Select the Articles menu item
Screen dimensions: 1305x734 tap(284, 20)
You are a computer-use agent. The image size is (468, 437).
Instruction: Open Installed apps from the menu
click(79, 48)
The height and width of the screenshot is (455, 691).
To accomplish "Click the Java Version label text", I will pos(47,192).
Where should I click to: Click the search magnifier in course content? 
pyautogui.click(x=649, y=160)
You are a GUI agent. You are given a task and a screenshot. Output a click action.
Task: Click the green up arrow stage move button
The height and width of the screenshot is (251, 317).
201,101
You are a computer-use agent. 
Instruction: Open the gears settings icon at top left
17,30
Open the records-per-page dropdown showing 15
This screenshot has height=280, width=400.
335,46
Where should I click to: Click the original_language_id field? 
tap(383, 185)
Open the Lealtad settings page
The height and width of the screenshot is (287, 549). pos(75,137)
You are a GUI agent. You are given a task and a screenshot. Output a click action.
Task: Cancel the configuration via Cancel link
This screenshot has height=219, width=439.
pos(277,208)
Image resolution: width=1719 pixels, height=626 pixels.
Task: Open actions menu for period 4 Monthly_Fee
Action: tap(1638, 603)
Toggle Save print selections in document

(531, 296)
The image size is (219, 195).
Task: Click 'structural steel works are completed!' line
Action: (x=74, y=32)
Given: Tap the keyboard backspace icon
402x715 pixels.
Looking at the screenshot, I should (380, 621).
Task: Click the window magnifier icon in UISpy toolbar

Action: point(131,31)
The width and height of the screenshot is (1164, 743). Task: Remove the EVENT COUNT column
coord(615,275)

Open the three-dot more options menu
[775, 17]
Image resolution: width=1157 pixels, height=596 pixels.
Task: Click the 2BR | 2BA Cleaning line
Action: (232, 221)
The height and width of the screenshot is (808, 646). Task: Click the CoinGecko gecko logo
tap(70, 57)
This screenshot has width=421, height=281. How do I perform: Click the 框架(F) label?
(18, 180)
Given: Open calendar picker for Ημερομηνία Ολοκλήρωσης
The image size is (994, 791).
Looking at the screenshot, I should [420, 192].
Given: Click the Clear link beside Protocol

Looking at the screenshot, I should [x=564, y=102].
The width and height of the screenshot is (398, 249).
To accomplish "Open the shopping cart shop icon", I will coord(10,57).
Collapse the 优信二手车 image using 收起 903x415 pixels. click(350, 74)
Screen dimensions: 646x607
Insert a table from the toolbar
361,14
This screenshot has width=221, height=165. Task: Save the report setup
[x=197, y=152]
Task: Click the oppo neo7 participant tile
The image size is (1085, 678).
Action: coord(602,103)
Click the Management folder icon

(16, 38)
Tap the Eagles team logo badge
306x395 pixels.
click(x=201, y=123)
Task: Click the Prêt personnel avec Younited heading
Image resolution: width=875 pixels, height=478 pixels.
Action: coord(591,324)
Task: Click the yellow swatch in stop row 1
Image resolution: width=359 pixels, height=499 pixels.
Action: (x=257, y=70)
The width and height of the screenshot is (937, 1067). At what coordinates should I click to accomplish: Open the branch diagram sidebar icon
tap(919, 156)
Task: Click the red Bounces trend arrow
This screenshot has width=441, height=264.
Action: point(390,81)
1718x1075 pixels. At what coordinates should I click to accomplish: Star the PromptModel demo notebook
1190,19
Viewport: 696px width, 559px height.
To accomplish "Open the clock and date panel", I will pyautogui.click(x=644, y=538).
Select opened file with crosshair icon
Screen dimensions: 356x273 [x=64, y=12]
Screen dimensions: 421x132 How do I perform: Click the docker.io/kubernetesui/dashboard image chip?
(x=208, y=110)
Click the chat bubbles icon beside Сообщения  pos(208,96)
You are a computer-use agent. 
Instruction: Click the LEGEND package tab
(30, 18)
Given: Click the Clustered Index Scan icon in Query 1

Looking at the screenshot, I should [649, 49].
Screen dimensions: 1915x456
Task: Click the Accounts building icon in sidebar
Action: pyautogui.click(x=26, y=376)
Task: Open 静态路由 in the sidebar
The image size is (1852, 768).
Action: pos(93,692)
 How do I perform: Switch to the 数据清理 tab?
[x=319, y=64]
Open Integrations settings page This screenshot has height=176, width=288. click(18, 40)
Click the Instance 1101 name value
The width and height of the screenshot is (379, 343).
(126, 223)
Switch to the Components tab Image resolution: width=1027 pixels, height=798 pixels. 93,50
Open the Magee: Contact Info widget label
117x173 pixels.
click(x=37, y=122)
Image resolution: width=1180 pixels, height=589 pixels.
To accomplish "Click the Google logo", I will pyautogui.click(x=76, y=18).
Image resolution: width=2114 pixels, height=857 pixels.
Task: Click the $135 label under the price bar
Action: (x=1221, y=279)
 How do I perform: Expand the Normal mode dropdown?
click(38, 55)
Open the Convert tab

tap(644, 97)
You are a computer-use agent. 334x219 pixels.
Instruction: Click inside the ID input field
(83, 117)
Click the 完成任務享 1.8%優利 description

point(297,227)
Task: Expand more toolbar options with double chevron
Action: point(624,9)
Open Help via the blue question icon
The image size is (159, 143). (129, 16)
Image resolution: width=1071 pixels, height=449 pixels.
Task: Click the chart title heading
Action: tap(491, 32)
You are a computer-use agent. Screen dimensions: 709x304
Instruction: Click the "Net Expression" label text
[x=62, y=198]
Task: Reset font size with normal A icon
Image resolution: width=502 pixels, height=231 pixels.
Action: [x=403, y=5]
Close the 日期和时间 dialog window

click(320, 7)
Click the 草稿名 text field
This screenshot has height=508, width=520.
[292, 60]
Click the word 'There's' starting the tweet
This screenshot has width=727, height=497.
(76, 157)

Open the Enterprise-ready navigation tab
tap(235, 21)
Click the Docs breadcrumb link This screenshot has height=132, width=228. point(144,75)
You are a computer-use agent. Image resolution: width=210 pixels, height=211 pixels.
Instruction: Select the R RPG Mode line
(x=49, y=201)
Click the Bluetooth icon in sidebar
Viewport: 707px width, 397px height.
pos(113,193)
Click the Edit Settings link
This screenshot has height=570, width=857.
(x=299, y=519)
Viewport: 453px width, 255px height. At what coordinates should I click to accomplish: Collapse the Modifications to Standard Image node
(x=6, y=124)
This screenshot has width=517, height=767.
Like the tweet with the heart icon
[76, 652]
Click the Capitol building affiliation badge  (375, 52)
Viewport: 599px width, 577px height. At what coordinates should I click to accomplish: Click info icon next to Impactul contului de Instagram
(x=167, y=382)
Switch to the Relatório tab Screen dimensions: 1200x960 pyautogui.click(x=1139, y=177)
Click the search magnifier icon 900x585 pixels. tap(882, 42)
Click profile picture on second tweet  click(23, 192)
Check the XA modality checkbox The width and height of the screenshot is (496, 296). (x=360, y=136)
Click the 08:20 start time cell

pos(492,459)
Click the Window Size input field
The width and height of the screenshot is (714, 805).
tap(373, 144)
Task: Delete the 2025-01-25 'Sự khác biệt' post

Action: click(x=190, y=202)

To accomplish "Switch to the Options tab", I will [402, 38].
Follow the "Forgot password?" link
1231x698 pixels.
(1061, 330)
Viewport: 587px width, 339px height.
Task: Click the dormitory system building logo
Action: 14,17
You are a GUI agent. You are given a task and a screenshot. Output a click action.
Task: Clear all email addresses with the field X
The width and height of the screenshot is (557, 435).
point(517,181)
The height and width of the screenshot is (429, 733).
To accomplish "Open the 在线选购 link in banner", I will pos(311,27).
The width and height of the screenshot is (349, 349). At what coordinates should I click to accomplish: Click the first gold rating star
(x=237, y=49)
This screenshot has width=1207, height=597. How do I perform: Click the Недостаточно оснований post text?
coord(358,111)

EXERCISE BRIEF
From the entries above, copy out every line where the string "computer" appears.

TASK RESULT
You are a computer-use agent. The image size is (468, 437).
You are a computer-use agent. 
You are a computer-use agent. 
You are a computer-use agent. 334x219 pixels.
You are a computer-use agent. Screen dimensions: 709x304
You are a computer-use agent. Image resolution: width=210 pixels, height=211 pixels.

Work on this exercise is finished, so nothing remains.